Schneider warnt: Hitze und Wassermangel bedrohen Deutschlands Wirtschaft
Hiltrud JockelSchneider warnt: Hitze und Wassermangel bedrohen Deutschlands Wirtschaft
Bundesumweltminister Carsten Schneider hat vor den schwerwiegenden wirtschaftlichen Risiken steigender Temperaturen gewarnt. Besonders besorgniserregend sei die Wasserverfügbarkeit, da Dürren und sinkende Grundwasserstände in ganz Deutschland die Geschäftsaktivitäten gefährden könnten.
Schneider betonte, dass viele Unternehmen auf eine zuverlässige Wasserversorgung angewiesen seien. Rückläufige Grundwasserreserven könnten künftige Investitionen abschrecken – vor allem in Branchen mit hohem Wasserbedarf. Gleichzeitig sei das Bewusstsein für diese Risiken in der Wirtschaft noch immer gering.

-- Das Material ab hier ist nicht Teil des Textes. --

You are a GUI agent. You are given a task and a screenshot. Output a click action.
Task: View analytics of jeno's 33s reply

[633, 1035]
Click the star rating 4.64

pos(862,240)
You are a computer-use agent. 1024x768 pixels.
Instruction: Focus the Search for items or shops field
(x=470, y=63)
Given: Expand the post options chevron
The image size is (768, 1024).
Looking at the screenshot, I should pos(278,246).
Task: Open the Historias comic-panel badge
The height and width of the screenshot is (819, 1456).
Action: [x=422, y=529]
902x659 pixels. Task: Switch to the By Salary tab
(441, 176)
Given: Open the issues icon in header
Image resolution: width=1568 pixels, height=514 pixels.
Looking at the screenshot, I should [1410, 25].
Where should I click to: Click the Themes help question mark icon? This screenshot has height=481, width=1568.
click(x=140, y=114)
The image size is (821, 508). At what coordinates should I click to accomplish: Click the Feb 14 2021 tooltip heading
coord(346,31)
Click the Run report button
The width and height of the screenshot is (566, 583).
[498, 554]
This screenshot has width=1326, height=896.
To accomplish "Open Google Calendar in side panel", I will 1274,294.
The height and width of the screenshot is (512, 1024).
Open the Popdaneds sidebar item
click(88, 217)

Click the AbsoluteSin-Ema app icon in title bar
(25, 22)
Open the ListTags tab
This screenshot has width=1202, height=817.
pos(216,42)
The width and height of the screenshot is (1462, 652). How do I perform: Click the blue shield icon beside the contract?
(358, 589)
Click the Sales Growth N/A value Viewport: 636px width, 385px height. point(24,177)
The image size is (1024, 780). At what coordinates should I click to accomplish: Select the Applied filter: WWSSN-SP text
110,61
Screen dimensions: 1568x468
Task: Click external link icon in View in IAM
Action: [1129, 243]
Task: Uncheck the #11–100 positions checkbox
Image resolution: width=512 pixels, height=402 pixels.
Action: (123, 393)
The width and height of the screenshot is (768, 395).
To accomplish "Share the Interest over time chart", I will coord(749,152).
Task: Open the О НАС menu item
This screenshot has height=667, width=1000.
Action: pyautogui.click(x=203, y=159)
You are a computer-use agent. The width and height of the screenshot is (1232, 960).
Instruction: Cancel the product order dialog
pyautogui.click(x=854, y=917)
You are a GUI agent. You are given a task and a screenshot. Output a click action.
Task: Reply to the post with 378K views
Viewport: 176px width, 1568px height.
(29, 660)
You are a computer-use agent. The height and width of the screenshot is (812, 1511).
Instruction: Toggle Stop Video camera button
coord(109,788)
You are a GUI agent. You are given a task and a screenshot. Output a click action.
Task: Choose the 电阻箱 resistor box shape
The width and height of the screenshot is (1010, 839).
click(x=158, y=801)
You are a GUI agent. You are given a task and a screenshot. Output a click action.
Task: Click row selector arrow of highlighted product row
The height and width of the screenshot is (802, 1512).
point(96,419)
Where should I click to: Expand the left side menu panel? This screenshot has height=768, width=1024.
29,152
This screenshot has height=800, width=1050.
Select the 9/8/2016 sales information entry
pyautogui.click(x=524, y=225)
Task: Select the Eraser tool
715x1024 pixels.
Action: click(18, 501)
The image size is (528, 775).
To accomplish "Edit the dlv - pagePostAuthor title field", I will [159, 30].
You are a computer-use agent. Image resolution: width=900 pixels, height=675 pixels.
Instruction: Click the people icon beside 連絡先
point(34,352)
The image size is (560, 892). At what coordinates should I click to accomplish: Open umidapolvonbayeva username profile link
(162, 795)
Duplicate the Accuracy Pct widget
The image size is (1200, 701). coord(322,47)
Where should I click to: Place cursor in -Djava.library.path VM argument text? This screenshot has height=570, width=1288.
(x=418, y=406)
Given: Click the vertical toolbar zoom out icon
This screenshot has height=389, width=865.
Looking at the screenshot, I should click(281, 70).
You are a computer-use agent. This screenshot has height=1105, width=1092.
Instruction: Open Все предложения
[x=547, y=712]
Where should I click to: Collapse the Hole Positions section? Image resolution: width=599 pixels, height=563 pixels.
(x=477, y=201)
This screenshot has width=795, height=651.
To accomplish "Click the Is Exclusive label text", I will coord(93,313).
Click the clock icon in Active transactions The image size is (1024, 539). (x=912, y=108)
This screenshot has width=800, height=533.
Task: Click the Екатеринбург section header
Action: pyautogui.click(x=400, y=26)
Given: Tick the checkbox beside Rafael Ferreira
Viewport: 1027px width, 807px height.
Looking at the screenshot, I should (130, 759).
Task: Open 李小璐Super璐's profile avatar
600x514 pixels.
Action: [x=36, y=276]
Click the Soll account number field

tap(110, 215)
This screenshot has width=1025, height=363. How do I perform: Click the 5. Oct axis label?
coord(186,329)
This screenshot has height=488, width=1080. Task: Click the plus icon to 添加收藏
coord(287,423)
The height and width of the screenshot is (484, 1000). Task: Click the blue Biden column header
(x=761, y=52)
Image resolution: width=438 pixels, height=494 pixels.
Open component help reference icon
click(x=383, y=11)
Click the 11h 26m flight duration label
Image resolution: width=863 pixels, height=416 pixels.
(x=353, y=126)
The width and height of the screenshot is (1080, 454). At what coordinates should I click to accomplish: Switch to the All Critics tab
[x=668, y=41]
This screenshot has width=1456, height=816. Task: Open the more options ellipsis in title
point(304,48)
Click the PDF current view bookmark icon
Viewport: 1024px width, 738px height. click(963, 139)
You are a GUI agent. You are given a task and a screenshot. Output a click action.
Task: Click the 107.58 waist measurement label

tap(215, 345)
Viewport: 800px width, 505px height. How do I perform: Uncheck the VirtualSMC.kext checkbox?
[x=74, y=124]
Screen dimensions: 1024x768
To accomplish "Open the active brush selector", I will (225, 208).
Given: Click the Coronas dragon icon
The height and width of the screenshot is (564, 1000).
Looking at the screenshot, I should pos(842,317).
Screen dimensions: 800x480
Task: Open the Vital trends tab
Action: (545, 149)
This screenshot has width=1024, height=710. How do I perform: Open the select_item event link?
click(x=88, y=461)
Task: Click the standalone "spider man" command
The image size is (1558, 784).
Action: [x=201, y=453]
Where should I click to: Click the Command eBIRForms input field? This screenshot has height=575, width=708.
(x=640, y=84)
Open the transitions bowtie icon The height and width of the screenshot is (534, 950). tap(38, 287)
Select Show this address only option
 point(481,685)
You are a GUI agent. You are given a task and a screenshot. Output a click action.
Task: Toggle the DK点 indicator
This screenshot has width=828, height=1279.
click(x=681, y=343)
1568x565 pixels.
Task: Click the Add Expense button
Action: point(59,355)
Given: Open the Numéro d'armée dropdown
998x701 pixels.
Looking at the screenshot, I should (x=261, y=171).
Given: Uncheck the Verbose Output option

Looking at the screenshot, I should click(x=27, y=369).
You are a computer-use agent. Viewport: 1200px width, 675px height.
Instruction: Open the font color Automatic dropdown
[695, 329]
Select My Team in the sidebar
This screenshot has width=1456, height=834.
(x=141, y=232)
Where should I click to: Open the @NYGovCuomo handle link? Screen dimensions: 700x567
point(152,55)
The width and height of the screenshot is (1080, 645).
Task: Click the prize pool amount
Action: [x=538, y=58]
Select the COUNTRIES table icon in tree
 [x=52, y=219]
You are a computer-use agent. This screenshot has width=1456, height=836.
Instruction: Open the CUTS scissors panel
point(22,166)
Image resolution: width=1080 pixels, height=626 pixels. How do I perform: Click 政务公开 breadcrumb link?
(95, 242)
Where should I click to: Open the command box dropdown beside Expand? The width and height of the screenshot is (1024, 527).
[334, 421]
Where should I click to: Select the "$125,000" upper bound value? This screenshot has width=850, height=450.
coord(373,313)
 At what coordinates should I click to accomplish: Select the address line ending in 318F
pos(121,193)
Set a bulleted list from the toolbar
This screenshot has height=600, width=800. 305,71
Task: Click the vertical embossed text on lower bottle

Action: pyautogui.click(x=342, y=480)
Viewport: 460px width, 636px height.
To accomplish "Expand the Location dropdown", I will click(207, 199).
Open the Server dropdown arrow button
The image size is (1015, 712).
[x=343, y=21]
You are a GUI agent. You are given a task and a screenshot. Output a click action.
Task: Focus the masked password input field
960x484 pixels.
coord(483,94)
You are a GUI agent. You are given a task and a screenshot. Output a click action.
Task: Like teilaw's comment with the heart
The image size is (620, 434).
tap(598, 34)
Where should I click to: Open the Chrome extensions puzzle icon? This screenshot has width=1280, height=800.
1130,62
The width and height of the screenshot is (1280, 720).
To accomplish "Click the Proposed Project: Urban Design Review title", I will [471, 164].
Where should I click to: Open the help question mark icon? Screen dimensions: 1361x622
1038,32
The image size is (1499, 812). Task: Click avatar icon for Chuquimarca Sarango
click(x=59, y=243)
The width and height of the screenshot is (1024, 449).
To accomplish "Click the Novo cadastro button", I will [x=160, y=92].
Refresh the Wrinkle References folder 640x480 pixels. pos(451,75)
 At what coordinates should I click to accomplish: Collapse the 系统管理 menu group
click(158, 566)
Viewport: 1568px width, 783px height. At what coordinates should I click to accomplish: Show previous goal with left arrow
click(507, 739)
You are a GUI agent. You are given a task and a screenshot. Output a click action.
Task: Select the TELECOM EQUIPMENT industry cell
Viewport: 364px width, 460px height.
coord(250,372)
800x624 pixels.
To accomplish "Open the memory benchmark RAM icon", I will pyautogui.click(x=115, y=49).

Finanzinstitute wie die Bundesbank und Versicherungen haben bereits reagiert: Sie beziehen Naturgefahren zunehmend in ihre Risikobewertungen und Kreditentscheidungen ein. Dies setzt Unternehmen unter Druck, systematischere Risikoanalysen durchzuführen.
Der Minister unterstrich, dass die gesellschaftliche Akzeptanz der Wasserverfügbarkeit entscheidend für die wirtschaftliche Stabilität sei. Unternehmen könnten künftig stärker dazu angehalten werden, wasserbezogene Risiken besser zu bewerten und zu steuern. Der Trend spiegelt die wachsende Sorge um die Klimafolgen für Industrie und Infrastruktur wider.